6. The main issue in the appeal before the Tribunal had been the credibility of the appellant's claim to be homosexual. In a lengthy determination, the judge made detailed findings as regards the appellant's credibility and found that the appellant was not homosexual and that his past account detailing difficulties arising from homosexual relationships was not true. He found that the appellant would not face a risk on return to Cameroon. The judge was aware of the application made by the appellant's solicitors to the Bamber Foundation because he refers to it at [49] et seq. He observed that, "as being gay is not an illness or a mental disorder, such a report from a psychiatrist or psychologist would add little to the appellant's claim as it is his credibility and his factual claims that I am to assess. Thus it is not known why an appointment was made with the foundation on this particular point" [50]. The judge noted that the appellant was to have an initial assessment with a psychologist on 30 April 2013. There is no evidence to indicate that the appellant attended that or, indeed, any appointment before October 2013; certainly no report or letter was produced by the Bamber Foundation until 21 October 2013. That report makes no reference to the appellant having been examined in April 2013; Dr Obuaya prepared the report having examined the appellant on 1 October 2013.
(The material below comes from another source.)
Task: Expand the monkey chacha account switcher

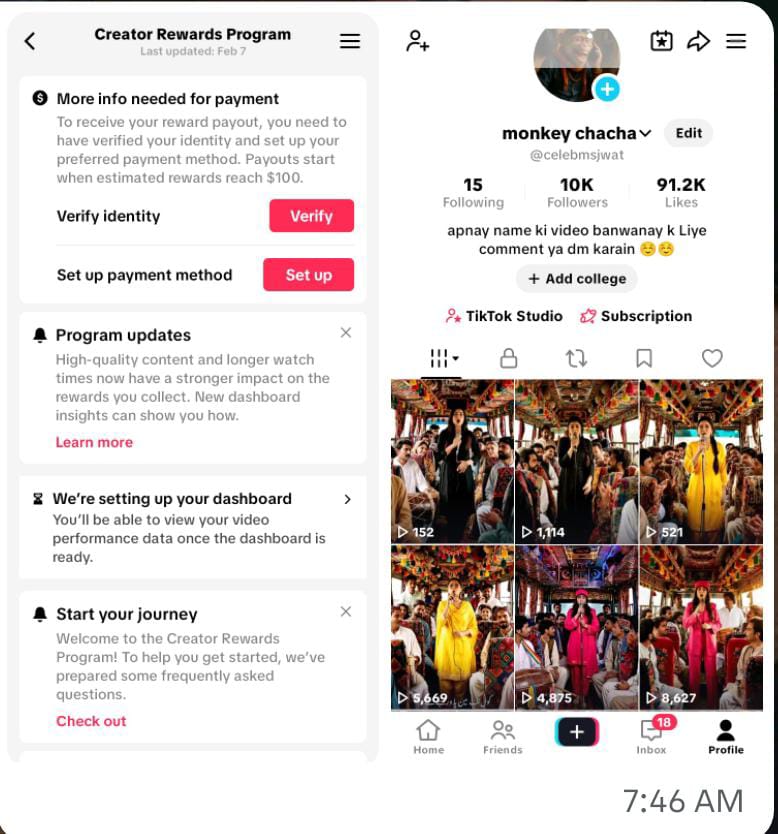Action: (645, 134)
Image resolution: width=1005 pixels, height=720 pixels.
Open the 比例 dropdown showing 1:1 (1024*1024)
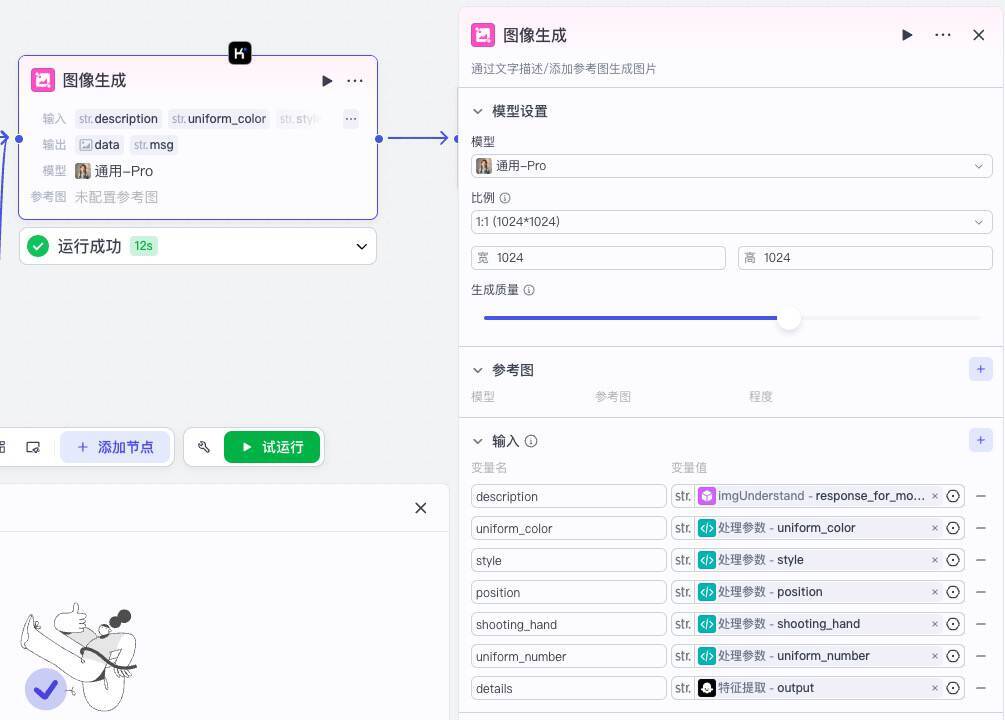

7. As regards the magazine/newspaper article, there had been an untranslated copy of the document before the judge. The judge was under no duty to consider it because there was no English translation (see Procedure Rules 2005, paragraph 52(3)).
8. I reject Mr Nicholson's submission there was any obligation on the judge to invite the appellant to renew his application for an adjournment. There is no authority to support such a course of action in the 2005 Procedure Rules nor am I aware of any jurisprudence on the issue. Paragraph 21 of the Rules refers to "where a party applies for an adjournment" and to "on the application of a party ..."; clearly, there will be occasions when the Tribunal will, of its own motion and without an application from one of the parties, adjourn a hearing. Such occurrences are, however, likely to be rare and will most likely occur where it is obvious that it would be impossible for the Tribunal justly to determine an appeal without an adjournment. That was not the case in the present appeal. I find that Judge James had no cause to revisit the refusal of an adjournment directed by Designated Judge Taylor. Indeed, Judge James went on in his determination to repeat the reason given by Designated Judge Taylor for refusing the adjournment, namely that a report from the Bamber Foundation was not likely to cast any light upon the appellant's claimed sexuality. I also find that it is likely that the appellant had not attended the psychologist on 30 April 2013 because, if he had done so, that attendance would have been recorded in the report which would have been produced before 21 October 2013. Further, the judge appears to have had no difficulty in understanding the appellant's case and his evidence in respect of which he has made very detailed findings. I find that the judge has properly complied with the provisions of paragraph 21(3) of the 2005 Rules. I find, having regard to the particular circumstances in this appeal, that the Tribunal was right to proceed with the hearing because the appeal could be justly determined without an adjournment. I find that Judge James has given clear and cogent reasons for dismissing the appeal and I have concluded that his determination is free from legal error.
DECISION
9. This appeal is appeal is dismissed.